The most ethnically-mixed group was a group of girls who sat down in unison like a rehearsal for a Junior Miss World pageant. The Sacred Circle, they called themselves, and they were all stunning in their own way. Hawk stood off to the side, petite but commanding because of her perfect posture and sinewy build. She shook out her dirty blond ponytail and changed from skateboard shoes to ballet flats. She looked up, caught Inky’s eye and sneered.
Inky looked away as he and Rungs sat down at the table in the back. “Never heard of it,” he said,
“Deep beta.”
“Sweet.”
“Sweeter.” Rungs turned the small, crisp display screen to Inky to show a picture of Apsara, his girlfriend back in Thailand. Inky whistled.
He put his device back in his pocket and said, “Check this out, dude. One of the nerdesses at geek camp told me about a start-up looking for kids to help with a new game.
Could be the way to get you some exposure. Catapult you to the working art world. Who needs that art high school?”
Rungs grabbed Inky’s pen, the cartridge pen with the swirly green marble design that felt so cool and smooth between his fingers. “Hey,” Inky said indignantly.
“Dude, this could be your golden ticket. Recognition. Opportunity. It’s a start-up. The launching pad to fortune, my man.” Rungs deliberately glanced over at the table where the art students used to sit. “Chill. Don’t worry about your pen.”
Inky stared at the pen in Rungs’s hand. It’d been his father’s, and he carried it like a talisman.
“You gotta check this out,” Rungs said, ignoring Inky’s glare, as he reached for Inky’s black sketch notebook.
“Don’t touch that,” Inky said, covering the pages with his hands.
Rungs rolled his eyes and patted his pockets looking for paper—as if he ever carried any. Then he sighed heavily. Inky couldn’t help but smile, but held tight to his sketchpad.
Rungs looked toward the table adjacent to theirs. Inky saw a girl with wild dark hair he didn’t recognize sitting alone behind them. Rungs reached his long arm over to her notebook, jiggling the table as he knocked into a chair.
“You don’t mind if I borrow a piece of paper?” Rungs said, not waiting for her answer.
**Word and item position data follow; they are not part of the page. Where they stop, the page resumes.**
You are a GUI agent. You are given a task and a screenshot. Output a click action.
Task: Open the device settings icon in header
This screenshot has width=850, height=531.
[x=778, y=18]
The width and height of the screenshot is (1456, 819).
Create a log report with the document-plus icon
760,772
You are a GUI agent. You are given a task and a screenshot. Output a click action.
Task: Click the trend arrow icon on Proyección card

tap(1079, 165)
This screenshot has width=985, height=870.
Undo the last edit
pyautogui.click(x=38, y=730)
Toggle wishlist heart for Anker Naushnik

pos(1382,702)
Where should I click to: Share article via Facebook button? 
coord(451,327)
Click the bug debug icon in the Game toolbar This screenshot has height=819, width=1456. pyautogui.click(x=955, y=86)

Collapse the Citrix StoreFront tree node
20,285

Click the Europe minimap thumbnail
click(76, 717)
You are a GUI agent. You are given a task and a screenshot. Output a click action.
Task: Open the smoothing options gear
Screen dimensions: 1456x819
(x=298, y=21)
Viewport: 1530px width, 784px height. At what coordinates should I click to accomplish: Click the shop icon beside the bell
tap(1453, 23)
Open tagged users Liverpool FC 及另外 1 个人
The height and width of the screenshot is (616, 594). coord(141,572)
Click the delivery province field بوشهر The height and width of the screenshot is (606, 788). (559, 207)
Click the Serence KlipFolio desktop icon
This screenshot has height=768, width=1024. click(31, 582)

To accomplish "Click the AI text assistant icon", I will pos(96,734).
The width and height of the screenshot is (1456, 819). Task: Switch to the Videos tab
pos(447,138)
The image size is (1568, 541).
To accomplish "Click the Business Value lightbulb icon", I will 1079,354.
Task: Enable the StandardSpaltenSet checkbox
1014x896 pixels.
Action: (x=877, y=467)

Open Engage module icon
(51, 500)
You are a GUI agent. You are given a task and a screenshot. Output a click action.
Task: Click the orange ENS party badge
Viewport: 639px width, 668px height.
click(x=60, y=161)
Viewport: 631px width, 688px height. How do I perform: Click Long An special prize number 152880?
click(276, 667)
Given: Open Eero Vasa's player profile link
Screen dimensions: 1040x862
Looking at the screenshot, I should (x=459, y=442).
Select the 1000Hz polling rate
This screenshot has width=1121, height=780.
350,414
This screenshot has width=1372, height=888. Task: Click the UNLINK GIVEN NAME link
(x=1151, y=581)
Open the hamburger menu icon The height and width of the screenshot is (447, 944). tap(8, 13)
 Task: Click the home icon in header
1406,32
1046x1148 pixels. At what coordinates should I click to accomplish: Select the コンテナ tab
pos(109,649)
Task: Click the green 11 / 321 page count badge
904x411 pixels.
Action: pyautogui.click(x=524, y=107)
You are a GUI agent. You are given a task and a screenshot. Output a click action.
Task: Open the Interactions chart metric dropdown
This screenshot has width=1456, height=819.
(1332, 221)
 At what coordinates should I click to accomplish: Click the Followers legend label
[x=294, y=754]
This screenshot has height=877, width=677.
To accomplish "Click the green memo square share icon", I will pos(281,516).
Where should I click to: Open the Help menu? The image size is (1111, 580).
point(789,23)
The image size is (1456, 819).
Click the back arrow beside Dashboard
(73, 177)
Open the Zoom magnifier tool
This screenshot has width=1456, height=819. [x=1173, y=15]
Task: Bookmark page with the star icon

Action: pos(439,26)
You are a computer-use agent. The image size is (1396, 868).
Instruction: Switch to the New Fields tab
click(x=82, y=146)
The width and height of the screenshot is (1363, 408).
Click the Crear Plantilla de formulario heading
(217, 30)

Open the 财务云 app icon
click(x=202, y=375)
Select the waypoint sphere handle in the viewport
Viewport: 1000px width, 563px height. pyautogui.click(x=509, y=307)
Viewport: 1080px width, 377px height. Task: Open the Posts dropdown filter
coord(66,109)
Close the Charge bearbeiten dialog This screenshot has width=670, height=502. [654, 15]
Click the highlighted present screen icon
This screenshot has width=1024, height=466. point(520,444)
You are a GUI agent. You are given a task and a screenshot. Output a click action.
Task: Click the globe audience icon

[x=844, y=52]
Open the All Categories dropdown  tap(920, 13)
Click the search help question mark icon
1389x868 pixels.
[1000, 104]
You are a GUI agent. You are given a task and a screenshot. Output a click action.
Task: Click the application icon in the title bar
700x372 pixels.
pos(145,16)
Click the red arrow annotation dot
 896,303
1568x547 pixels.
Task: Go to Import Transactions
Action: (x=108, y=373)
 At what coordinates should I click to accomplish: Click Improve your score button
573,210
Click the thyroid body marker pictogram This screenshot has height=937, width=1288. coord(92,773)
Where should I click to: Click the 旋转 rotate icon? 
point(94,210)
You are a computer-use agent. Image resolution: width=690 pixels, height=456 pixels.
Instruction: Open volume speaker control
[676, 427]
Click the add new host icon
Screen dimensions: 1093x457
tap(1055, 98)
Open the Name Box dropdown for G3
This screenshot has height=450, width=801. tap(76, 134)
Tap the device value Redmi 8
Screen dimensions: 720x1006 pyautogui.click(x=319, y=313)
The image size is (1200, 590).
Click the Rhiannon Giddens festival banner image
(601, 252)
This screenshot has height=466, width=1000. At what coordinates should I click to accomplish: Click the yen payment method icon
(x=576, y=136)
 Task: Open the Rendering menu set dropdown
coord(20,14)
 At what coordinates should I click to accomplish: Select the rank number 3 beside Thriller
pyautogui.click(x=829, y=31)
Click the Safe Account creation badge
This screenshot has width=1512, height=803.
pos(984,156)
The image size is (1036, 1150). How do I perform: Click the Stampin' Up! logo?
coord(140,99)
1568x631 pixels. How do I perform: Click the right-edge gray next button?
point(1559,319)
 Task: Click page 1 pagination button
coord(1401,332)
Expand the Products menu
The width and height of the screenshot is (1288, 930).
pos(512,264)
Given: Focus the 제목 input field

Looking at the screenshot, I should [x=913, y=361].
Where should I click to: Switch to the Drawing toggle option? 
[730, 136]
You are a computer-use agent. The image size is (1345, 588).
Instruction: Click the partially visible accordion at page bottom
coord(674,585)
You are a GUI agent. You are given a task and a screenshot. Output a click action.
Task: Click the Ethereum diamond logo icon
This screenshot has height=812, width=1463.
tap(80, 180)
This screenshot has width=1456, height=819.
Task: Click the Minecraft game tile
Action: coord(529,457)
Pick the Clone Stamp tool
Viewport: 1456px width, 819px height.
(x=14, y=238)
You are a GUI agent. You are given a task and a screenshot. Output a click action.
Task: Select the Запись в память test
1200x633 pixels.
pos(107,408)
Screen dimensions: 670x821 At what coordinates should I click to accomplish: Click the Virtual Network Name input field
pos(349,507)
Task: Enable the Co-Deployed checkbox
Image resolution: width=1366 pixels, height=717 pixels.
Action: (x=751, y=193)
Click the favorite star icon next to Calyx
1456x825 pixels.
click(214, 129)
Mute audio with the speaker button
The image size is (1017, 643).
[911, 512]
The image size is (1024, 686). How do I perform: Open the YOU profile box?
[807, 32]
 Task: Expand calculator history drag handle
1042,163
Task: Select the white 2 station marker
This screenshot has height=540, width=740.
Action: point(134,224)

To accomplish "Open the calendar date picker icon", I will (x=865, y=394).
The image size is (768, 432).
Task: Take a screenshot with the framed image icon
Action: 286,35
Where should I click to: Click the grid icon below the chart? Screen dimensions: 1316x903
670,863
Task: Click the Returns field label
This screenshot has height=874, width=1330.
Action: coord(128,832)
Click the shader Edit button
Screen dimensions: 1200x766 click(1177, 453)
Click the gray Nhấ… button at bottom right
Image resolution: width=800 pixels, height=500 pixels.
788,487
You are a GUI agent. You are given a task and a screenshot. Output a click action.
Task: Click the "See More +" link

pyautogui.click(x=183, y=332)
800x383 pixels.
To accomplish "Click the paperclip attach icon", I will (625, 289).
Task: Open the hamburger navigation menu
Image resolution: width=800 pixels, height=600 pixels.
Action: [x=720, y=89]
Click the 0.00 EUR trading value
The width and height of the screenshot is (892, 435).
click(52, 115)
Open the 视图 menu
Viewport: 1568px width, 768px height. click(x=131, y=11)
The girl looked up—her eyes were brown with flecks of gold. Raw umber.
“Hey,” she said, stretching out the word. She narrowed her eyes, and the flecks took on a more intense hue. Inky looked at her, then couldn’t look away. He knew he was staring. She wasn’t classically pretty; her features were a striking mix of pure Anglo and mestizo. It was a pretty he learned to appreciate at MDA—zebra pretty, the girls called it.
Rungs snatched her notebook. She’d reached for it too late. Inky could see the curve of her arm through the stiff white fabric of her shirt.
Rungs opened the notebook to the first page and tapped on the paper to get Inky’s attention.